Let's look at a real world example: Lithuania, chosen because it has nice, small numbers. According to the input data used in ecoinvent, Lithuania has 11 TWh of generation, 10 TWh of consumption, and 1TWH of losses. Combined with our fixed fractions, we already know the following: We can also compare loss coefficients versus the values in the first table.

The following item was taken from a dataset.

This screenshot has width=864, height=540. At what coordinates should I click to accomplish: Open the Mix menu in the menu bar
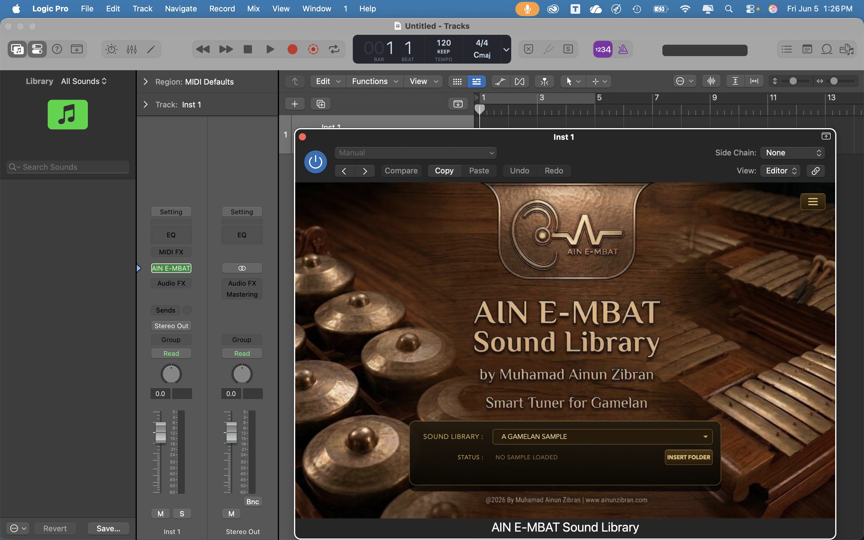point(253,9)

Type Name Value Loss coefficient
Transformation High voltage - high voltage 0.06 0.0055
Transmission High voltage 0.33 0.03
Transformation High voltage - medium voltage 0.08 0.0075
Transmission Medium voltage 0.05 0.0049
Transformation Medium voltage - low voltage 0.24 0.035
Transmission Low voltage 0.24 0.036

## Cumulative losses

Sometimes we want to know how much electricity is lost throughout the value chain; say, for example, you were curious how much electricity had to be generated to get 1 kilowatthour of medium voltage electricity supplied. In this case, we don't want the loss coefficient, but rather $1 - LC$, the amount of electricity provided after losses. We need to multiply this amount for each step where electricity is lost - it is just like interest from the bank, but in reverse. The formula for total fractional loss at step n is therefore:

\begin{equation*} TotalLossCoefficient_{n} = 1 - \prod_{i=1}^{n} \big( 1 - LC_{i} \big) \end{equation*}

The total loss coefficient for Lithuania for usage of medium voltage would include transformation and transmission losses for high and medium voltage, and would therefore be (with some rounding):

\begin{equation*} 1 - (1 - 0.0055) \cdot (1 - 0.03) \cdot (1 - 0.0075) \cdot (1 - 0.0049) = 0.0473 \end{equation*}

In words, the generation of 1 kilowatt hour of electricity would produce only 1 - 0.0473 kilowatt hours of medium voltage electricity at the busbar ("at the busbar" is what you say when you pretend to know something about electrical engineering).

Note that this value is not applicable to other countries, but depends on the country-specific ratio of total generation to total losses.